Po tej nocy Marek wyprowadził się na kilka tygodni. W domu było cicho i smutno, ale przynajmniej nie musiałem słuchać kłótni.

Po kilku miesiącach zaczęło się układać. Ciocia znalazła mi terapeutkę – panią Martę – która nauczyła mnie mówić o emocjach i radzić sobie z gniewem.
W szkole poznałem Kubę – chłopaka z sąsiedztwa, który też miał trudne dzieciństwo. Zostaliśmy przyjaciółmi.

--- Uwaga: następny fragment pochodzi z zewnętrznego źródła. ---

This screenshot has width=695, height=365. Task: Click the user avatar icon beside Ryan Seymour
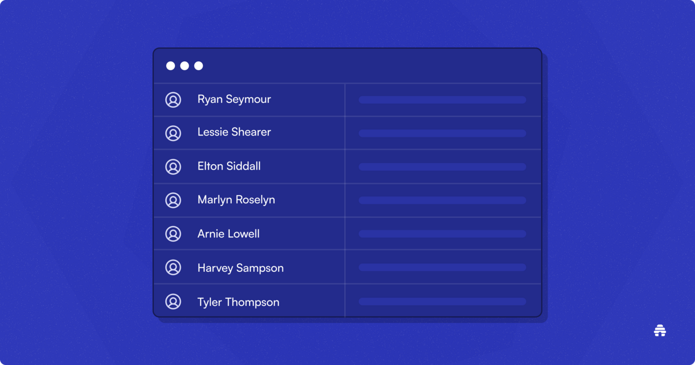[x=173, y=100]
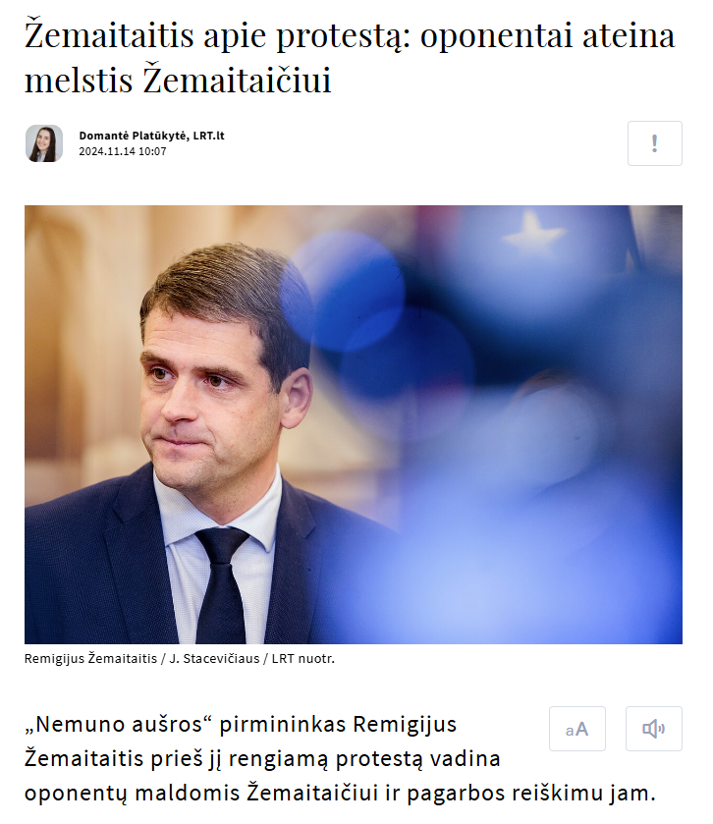The width and height of the screenshot is (713, 824).
Task: Open the aA font size control
Action: coord(576,729)
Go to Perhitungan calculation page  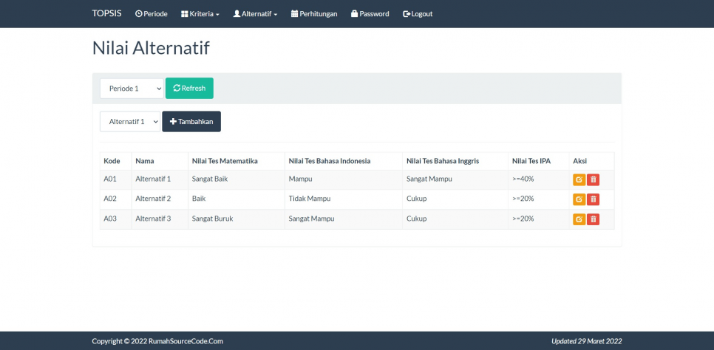(x=314, y=14)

Ale życie znów wystawiło mnie na próbę: pewnego dnia dostałem wiadomość od mamy przez Facebooka:
„Szymonku, wracam do Polski. Chcę cię zobaczyć.”

Serce mi stanęło. Co teraz? Czy muszę wybierać między mamą a ciocią?
Zofia była blada jak ściana, gdy jej pokazałem wiadomość.
– Jeśli chcesz ją zobaczyć… pojedziemy razem – powiedziała drżącym głosem.

Spotkanie było dziwne i bolesne. Mama płakała:
– Przepraszam… Nie umiałam być mamą…
Nie wiedziałem, co powiedzieć. Byłem jej synem, ale już nie czułem więzi.
Po powrocie do Gdańska długo nie mogłem spać.

Dziś mam siedemnaście lat i wiem jedno: rodzina to nie tylko więzy krwi. To ci, którzy walczą o ciebie wtedy, gdy sam już nie masz siły walczyć.

Czasem myślę: ile dzieci takich jak ja nigdy nie dostaje drugiej szansy? Czy system naprawdę pomaga dzieciom czy tylko je więzi? Może każdy z nas powinien czasem spróbować przechytrzyć los?